StockPilot

Privacy Policy

Last updated: June 23, 2026

Overview

StockPilot helps Shopify merchants monitor inventory risk, identify low-stock and overstock items, and review reorder suggestions. This policy explains what data StockPilot collects, how it is used, and how merchants can request deletion or ask privacy questions.

Information We Collect

  • Shop information needed to install and operate the app, such as the shop domain and app session data.
  • Product and variant data, including product titles, variant titles, SKUs, product status, and inventory item IDs.
  • Inventory data, including location references and available, on-hand, committed, and incoming quantities.
  • Sync job, risk score, alert, billing-plan, and webhook metadata used to operate and troubleshoot the app.
  • Optional recent order sales totals only if the merchant grants order access. StockPilot uses this to estimate sales velocity by variant and date.

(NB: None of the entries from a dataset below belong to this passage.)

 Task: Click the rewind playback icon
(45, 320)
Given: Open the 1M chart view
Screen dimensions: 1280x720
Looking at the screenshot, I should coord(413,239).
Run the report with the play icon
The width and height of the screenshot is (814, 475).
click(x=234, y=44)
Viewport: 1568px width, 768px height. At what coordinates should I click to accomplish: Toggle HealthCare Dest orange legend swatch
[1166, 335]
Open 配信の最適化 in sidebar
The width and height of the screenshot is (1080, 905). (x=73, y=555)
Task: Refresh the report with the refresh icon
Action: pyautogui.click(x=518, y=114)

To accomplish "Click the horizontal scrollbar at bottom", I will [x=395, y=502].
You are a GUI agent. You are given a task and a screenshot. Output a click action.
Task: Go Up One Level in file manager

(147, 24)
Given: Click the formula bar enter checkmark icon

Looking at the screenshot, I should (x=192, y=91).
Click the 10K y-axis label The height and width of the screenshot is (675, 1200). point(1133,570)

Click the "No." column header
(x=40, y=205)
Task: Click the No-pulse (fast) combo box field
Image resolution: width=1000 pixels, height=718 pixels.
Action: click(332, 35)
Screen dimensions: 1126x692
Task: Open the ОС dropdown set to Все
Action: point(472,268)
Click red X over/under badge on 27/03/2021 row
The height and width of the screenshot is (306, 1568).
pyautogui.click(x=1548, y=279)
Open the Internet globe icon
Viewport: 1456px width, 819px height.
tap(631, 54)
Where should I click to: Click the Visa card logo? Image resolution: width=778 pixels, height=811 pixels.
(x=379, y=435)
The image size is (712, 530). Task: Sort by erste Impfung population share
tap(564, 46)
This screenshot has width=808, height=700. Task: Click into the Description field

StockPilot does not request `read_all_orders`, does not request inventory write access, and does not automatically modify Shopify inventory.

Customer Personal Data

StockPilot is designed to avoid storing customer-level personal data. The app does not store customer profiles, customer emails, addresses, phone numbers, payment details, full order payloads, or raw webhook payloads. If optional order access is enabled, StockPilot stores aggregated line-item sales facts by variant and date for inventory analysis.

How We Use Information

  • To sync product, variant, inventory, and optional recent sales data for the merchant store.
  • To calculate inventory risks, alerts, and reorder suggestions.
  • To enforce subscription plan limits and maintain billing status.
  • To secure the app, prevent abuse, debug failures, and provide merchant support.
  • To comply with Shopify platform requirements and applicable legal obligations.

Sharing and Processors

StockPilot does not sell merchant or customer data. Data is processed using Shopify APIs and Google Cloud services used to host the app, database, logs, and secrets. Data may be disclosed if required to comply with law, enforce agreements, protect rights, or respond to valid platform or legal requests.

Security

StockPilot uses shop-scoped tenant isolation, encrypted transport, encrypted Shopify session tokens, Secret Manager for production secrets, and sanitized logs that avoid access tokens, secrets, and full sensitive payloads.

Retention and Deletion

StockPilot keeps shop-scoped operational data while the app is installed and as needed for app operation, security, billing, and support. When Shopify sends an `app/uninstalled` webhook, StockPilot marks the shop as uninstalled and deletes Shopify sessions. When Shopify sends a `shop/redact` privacy webhook, StockPilot deletes shop-scoped app data and keeps only a minimal redacted audit record.

Because StockPilot does not store customer profiles or customer contact details, customer data request and customer redact webhooks are recorded as processed metadata only.

Merchant Choices

Merchants can uninstall StockPilot from Shopify Admin at any time. Merchants can also contact StockPilot to ask privacy questions or request deletion of shop-scoped app data.

Contact

For privacy questions or deletion requests, contact StockPilot at pamelanewman3748@hotmail.com.

Changes

StockPilot may update this policy from time to time. Material changes will be reflected by updating the date at the top of this page.